- [Görev tanımı]:
Lütfen öğretmenler üzerine yazıda "Bazen kendini eriten" ifadesinden "haliyle ilerliyor zaman." ifadesine kadar uzanan bölümü, "ışık" sözcüğünü "umut" olarak değiştirip yeniden yazın.

- [Alıntılanan metin]:
Mum Gibi Eriyen Yürek
Düşünüyorum da şimdi yazamasam sanki bir daha hiç yazamayacakmış gibiyim...
Bazen insan bulumadığı bir sevgiyi arar durur başkalarının hayatlarında...
Bazı insanların tebessümleri mutlu eder, bazılarının bir sözü başarıya ulaşan bir merdiven gibi dikilir önümüze...
Herkes unutulur günün birinde... Fakat bazıları vardır ki hatırlanmayı binlerce kez hak ederler.
Ne kadar zaman girse de araya kazanılan güzelliklerin önüne geçemez...
Zaman, mücadele zamanı... Zaman hayata karşı direnebilme zamanı...
Zaman tutunabilme zamanı...
Peki, yok mu vefakâr öğretmenler... Yok, mu fedakâr öğretmenler...
Hatırlanmak için sağlam izler bırakan o güzel melekler...
Bazen mum gibi eriyen bir yürek tutabilir bir çocuğun çamurlu ellerini...
Bazen kendini eriten biri ışık saçabilir o ıslak gözlere...
Bazen biz sözü hayatı boyunca ders kalır öğrencilerine...
Geçmiş bir zamanın o mahcup çocukluğun geriye bıraktığı yüz kızartıcı davranışların mahcup bir haliyle ilerliyor zaman.
Okul hayatı boyunca karşılaştığımız üzerimizde emeği olan binlerce öğretmen var.
Hedefine ulaşan bir öğrenci üzerinde emeği olan birini asla unutmaz. Öğretmenin bir sözü hayatı boyunca ders kalır öğrencilerine.
Erdal öğretmen benim okul yıllarım da karşılaştığım en fedakâr bir öğreticiydi.
Onun güzel ahlakı bütün hal ve hareketlerinin bir göstergesi oluyordu. Yaramaz öğrencilerine karşı bile öfkeli bir tavır almazdı her zaman sabırla yaklaşırdı.
Derste herkes başka şeylerle ilgilenirken ortalık karışırken öğretmenimizin sadece susması bütün sınıfa bir tokat gibi inerdi zaten.
Sabır zor bir davranıştı herkes kolay kolay sabredemezdi. Fakat kazandırdıklarına değerdi.

- [Mevcut veriler]:
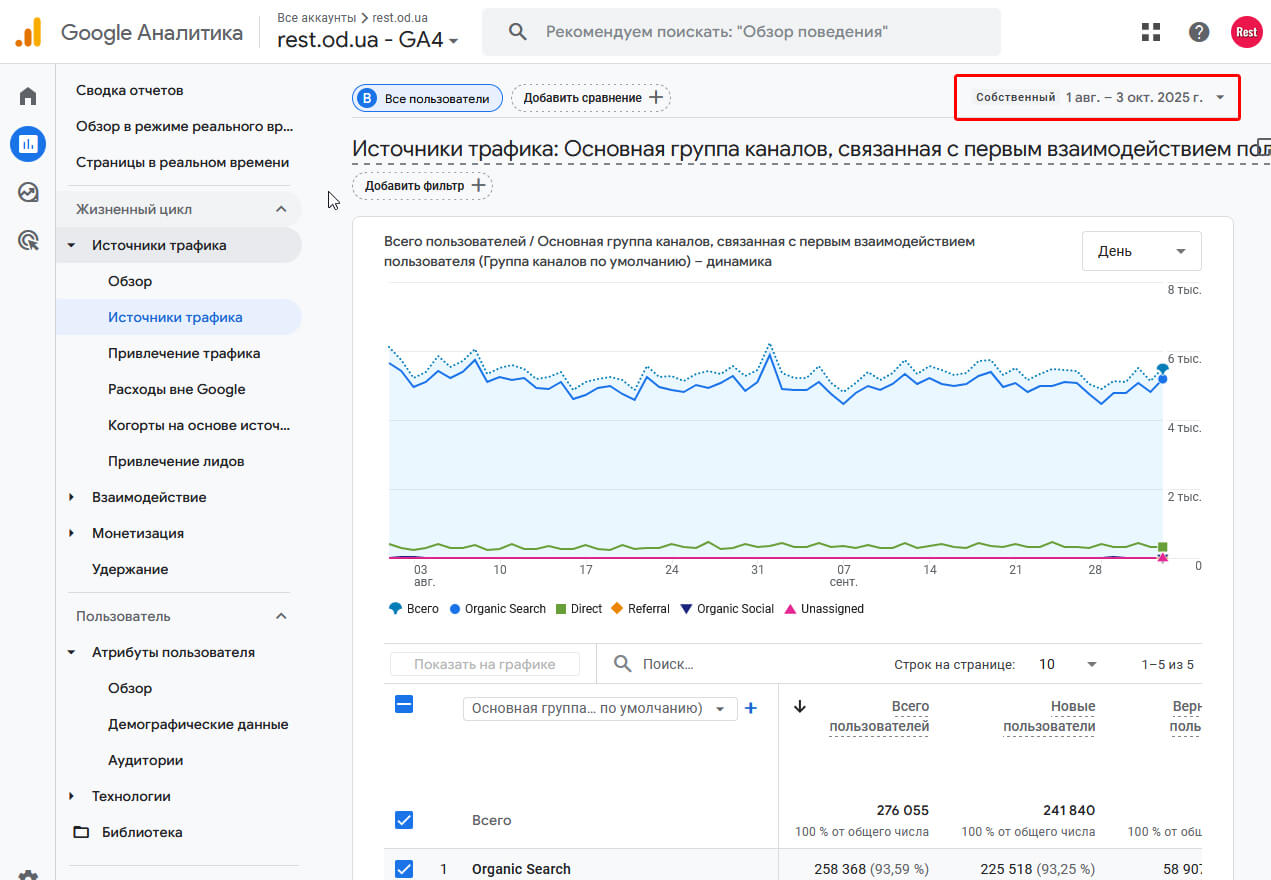Viewport: 1271px width, 880px height.
Task: Uncheck the Organic Search row checkbox
Action: [x=404, y=869]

- [Çözülmüş soru]:
Bazen kendini eriten biri umut saçabilir o ıslak gözlere...
Bazen biz sözü hayatı boyunca ders kalır öğrencilerine...
Geçmiş bir zamanın o mahcup çocukluğun geriye bıraktığı yüz kızartıcı davranışların mahcup bir haliyle ilerliyor zaman.